Todas las moscas son distintas. Mi preferida está en este cuento
mínimo de la gran Lydia Davis: “Al fondo del autobús, en el baño, esa
mínima pasajera ilegal, camino de Boston”.
Muy diferentes son las moscas entre sí, pero se parecen. Augusto
Monterroso, experto en ellas, solía decir: “La mosca que hoy se posó en
tu nariz es descendiente directa de la que se paró en la de Cleopatra”.
El mundo de las moscas sin ley siempre le atrajo y planeó una antología
general sobre tan enmarañado universo. Finalmente abandonó el proyecto
porque tendía a lo infinito y él era un escritor de brevedades. Pero
conviene aclarar que no ignoraba que el escritor de brevedades nada
anhela más en el mundo que escribir textos interminables. Esto pude
descubrirlo el mismo día de verano en que en un bar de Barcelona conocí a
Monterroso y, en medio de la animada conversación, me contó de golpe
una historia que vi con toda claridad que desmentía su exclusiva afición
por lo breve. Erase una vez, me dijo, una cucaracha llamada Gregorio
Samsa que soñaba que era una cucaracha llamada Franz Kafka que soñaba
que era un escritor que escribía acerca de un empleado llamado Gregorio
Samsa que soñaba que era una cucaracha.
Quedé petrificado. Con el tiempo he confirmado que su obra solo en
apariencia es breve. La prueba está en que a cada nueva reedición de sus
historias la obra parece nueva. Es lo que me ha ocurrido con El Paraíso imperfecto. Antología tímida
(edición de Carlos Robles Lucena, Debolsillo), donde por suerte no hay
quien tropiece nunca con el célebre dinosaurio (a veces parece que solo
hubiera escrito ese cuento), pero sí, en cambio, con una destilación
inteligente de lo más divertido de su obra.
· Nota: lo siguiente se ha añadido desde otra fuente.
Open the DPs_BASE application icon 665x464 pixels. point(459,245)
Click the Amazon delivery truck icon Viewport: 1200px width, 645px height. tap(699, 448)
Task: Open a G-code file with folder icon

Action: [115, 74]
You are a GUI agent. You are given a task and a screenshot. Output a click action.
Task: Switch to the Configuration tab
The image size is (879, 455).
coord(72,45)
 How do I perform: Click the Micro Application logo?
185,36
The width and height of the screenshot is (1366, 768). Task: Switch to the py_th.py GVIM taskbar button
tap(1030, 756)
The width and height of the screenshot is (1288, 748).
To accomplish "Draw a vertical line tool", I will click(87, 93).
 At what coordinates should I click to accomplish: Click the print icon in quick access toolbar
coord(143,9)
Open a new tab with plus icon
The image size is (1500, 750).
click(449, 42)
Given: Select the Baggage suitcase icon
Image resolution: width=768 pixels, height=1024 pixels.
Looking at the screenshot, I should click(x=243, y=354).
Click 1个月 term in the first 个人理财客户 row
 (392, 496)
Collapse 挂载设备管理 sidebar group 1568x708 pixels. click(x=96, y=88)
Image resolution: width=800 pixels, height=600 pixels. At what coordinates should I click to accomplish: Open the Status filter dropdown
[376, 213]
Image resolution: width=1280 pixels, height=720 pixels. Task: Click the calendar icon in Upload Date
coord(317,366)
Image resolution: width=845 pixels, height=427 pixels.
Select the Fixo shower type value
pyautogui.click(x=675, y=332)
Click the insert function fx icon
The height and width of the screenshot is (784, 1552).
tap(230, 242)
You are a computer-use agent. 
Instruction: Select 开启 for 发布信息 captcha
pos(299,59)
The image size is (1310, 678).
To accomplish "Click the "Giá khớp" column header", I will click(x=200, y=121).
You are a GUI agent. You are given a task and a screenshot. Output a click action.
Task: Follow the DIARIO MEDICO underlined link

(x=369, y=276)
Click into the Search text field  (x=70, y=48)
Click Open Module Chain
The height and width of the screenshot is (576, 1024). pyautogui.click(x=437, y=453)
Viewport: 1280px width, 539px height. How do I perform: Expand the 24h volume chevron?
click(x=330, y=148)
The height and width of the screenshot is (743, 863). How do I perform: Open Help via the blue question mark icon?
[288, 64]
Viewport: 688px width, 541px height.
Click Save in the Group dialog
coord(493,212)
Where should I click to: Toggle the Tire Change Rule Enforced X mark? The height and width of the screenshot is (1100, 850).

El prólogo que escribiera
Monterroso para su Antología personal de 1975 sirve aquí de
cierre del volumen: “Como mis libros son ya antología de cuanto he
escrito, reducirlos a esta me fue fácil; y si de esta se hace
inteligentemente otra, y de esta otra, otra más, hasta convertir
aquellos en dos líneas o en ninguna será siempre por dicha en beneficio
de la literatura y del lector”.
Así pues, su tendencia a corregir y a hacerse cada vez más pequeño no
falta en esta nueva antología, tampoco su gran energía irónica:
“Escribió un drama: dijeron que se creía Shakespeare; escribió una
novela: dijeron que se creía Proust; escribió un cuento: dijeron que se
creía Chejov; escribió una carta: dijeron que se creía Lord
Chesterfield; escribió un diario: dijeron que se creía Pavese; escribió
una despedida: dijeron que se creía Cervantes; dejó de escribir: dijeron
que se creía Rimbaud; escribió un epitafio: dijeron que se creía
difunto”.
Su hondo humor cervantino es precisamente el que falta en este país
sin humor, este país extraviado e irrecuperable, incapaz de escapar de
la lógica trágica del lugar. El humorismo, decía Monterroso, es el
realismo llevado a sus últimas consecuencias, y excepto mucha literatura
humorística, todo lo que hacemos tiene un lado muy risible; en
realidad, el hombre es el único animal experto en hacer el ridículo.
A los 10 años de su muerte, es muy bueno volver a reírse con
Monterroso y recordar su método tímido como sistema literario. Fue uno
de los grandes, aunque era pequeño, y desde luego nunca le dieron el
Cervantes, por ser tan grande. Socio involuntario del club de los
narradores latinoamericanos (Rulfo, Onetti, Pitol, Arreola, Denevi,
Wilcock, Ribeyro) que el boom no incluyó entre los suyos y que
con el tiempo se han revelado mejores que muchos de los figurones de
entonces. Se dice de Monterroso que, al igual que los verdaderos
escritores, no dejó nunca de escribir: cuando dejaba de hacerlo, decía
que lo posponía, y en estas postergaciones se le pasó la vida.